Kuselan: Superstar makes you cry

August 2, 2008 · by sudhishkamath

Kuselan is not your regular Superstar formula film.

It is just a film with Superstar in it. It’s about the human side of Superstar.

By not a regular Superstar film, I mean there are no powerful adversaries, no challenges, no revenge, no riches to rags to riches character graph. And a Rajnikant film without a villain is something we haven’t seen in God knows how long! Two decades?

Kuselan is faithful to the Malayalam original Katha Parayumpol with an extended Vadivel comedy sequence and a few Superstar-movie elements inserted into the film under the pretext of movie within a movie, though we are really never sure what is the movie he’s shooting for in the film – Sometimes it’s Annamalai 2, Sometimes Chandramukhi 2 and sometimes, Kuselan.

Real meets reel as Superstar Rajnikant plays Superstar Ashok Kumar and frankly, you can’t tell the difference nor does director P.Vasu want you to know the difference. Montage of Rajnikant films and references to Superstar’s life are thrown in liberally into the Tamil remake.

Since the pace of the original is already slow, these elements further slacken the pace.

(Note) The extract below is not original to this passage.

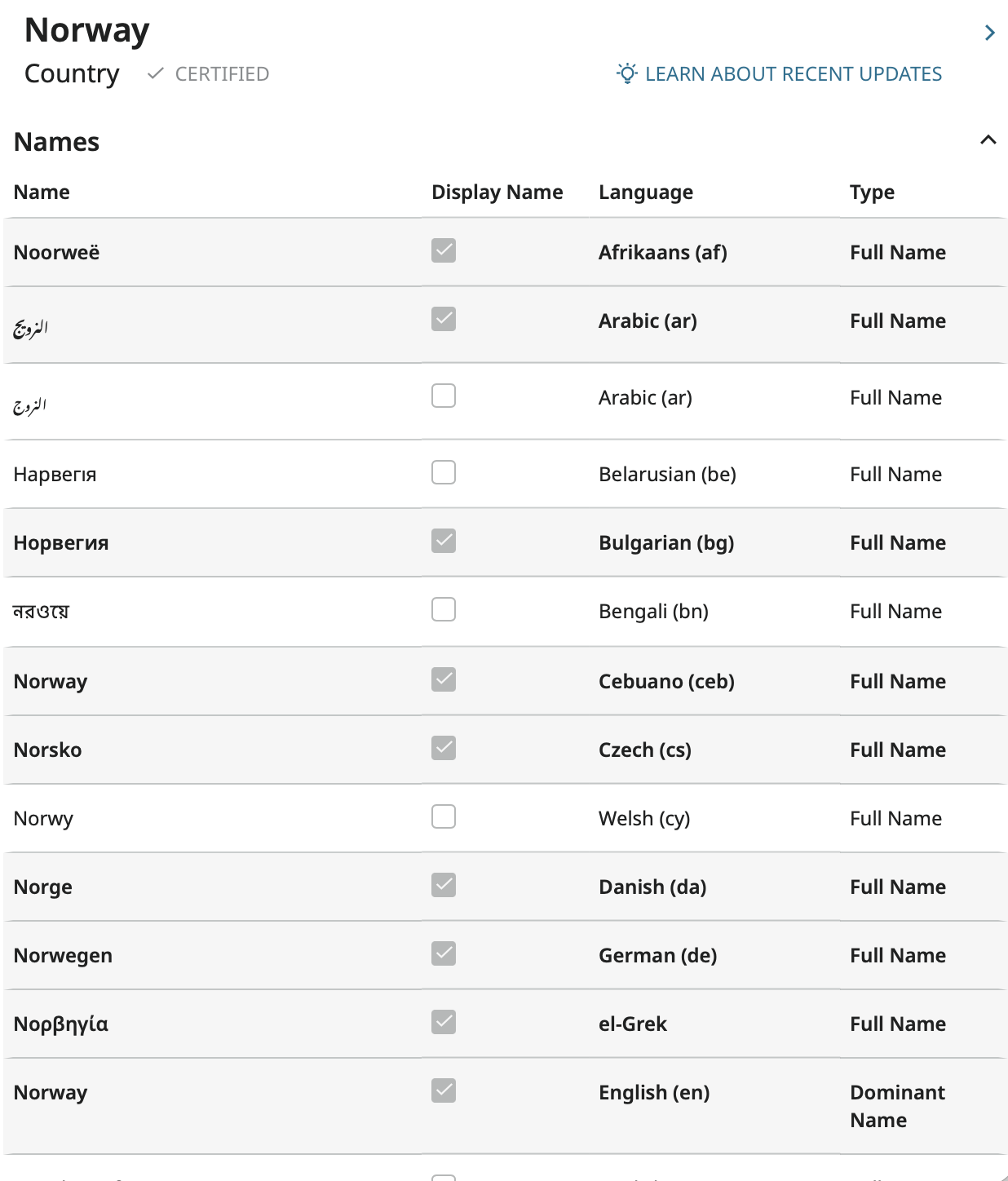Click the English Dominant Name type cell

Performance-wise, Superstar is a little subdued because he has to play himself. As a fan, I understand the expectation out of a regular Thalaivar film. Though it is closest to the real him, with Kuselan, we realise that his screen persona is larger than the real him and it’s like watching a tiger put inside a cage at the circus. We so want him to break free and send bad guys flying into outer space.

All we see is Superstar flashing a smile all through the film, except the climax when he really makes you reach out for the hankies, along with the phenomenally talented Pasupathy who underplays the role to match Srinivasan’s subtlety in the original. At least most of the time. If only the background score had a similar sensibility.

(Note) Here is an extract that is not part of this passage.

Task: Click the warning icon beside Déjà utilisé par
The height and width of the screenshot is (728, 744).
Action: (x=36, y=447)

To make up for the lack of masala, Vasu unleashes glamour in the form of Nayanthara cavorting in the rain and has Vadivelu leer at her like a voyeur. That should keep the front benchers happy.

But by genre, it is a sentimental film targeted at women and family audiences. City folk who are fans only because it is cool to be Superstar fans may not like the film because it has absolutely no superhero elements. Also the climax gets a little too sentimental that the “macho men” in the hall decided that making fun of the sentiment as a defense mechanism was the best way to stop the tears from rolling. Just like how people watching a genuine horror film begin to make noises just to take their minds of it and trivialise it so that they don’t have to be scared.

But, like Superstar himself says in the film: Watching a film being shot is not as exciting as watching the film itself. And Kuselan is a soppy drama with the shooting of a Superstar film being a mere backdrop. There are a few good lines written specially for Superstar in there though about 70 per cent of the film is so faithful to the Malayalam version that it’s not just the jokes that are borrowed, even the exact timing, dates, names and even shots have been recreated religiously.

Qualitatively, though Mammooty and Srinivasan churn out a much classier performance, P.Vasu’s focus here is to have Superstar and Pasupathy play it up for the masses. Some of the interesting touches from the original have been sacrificed to maintain political correctness. Like that bit in the original when the youngest of the kids asks his father why he’s the dark child in the family and the father replies cheekily that the mother had the first two kids with a foreigner. Can you imagine a mass-based audience buy that kind of irreverence in this part of the world?

For people closely following his political ambitions, let me just say that Superstar distances himself from the political punch-lines from his past films saying that he was only an actor saying his lines.

And he hastens to add, that he does not have to answer to anybody about whether or not he will do something in the future. There’s also a tinge of Superstar’s personal philosophy when he reveals why he takes a trip to Himalayas every year.

Kuselan though slow is extremely watchable if you forget the hype.

Go for it only if you are a sucker for sentiment. Let the taps flow. Bring out the hankies.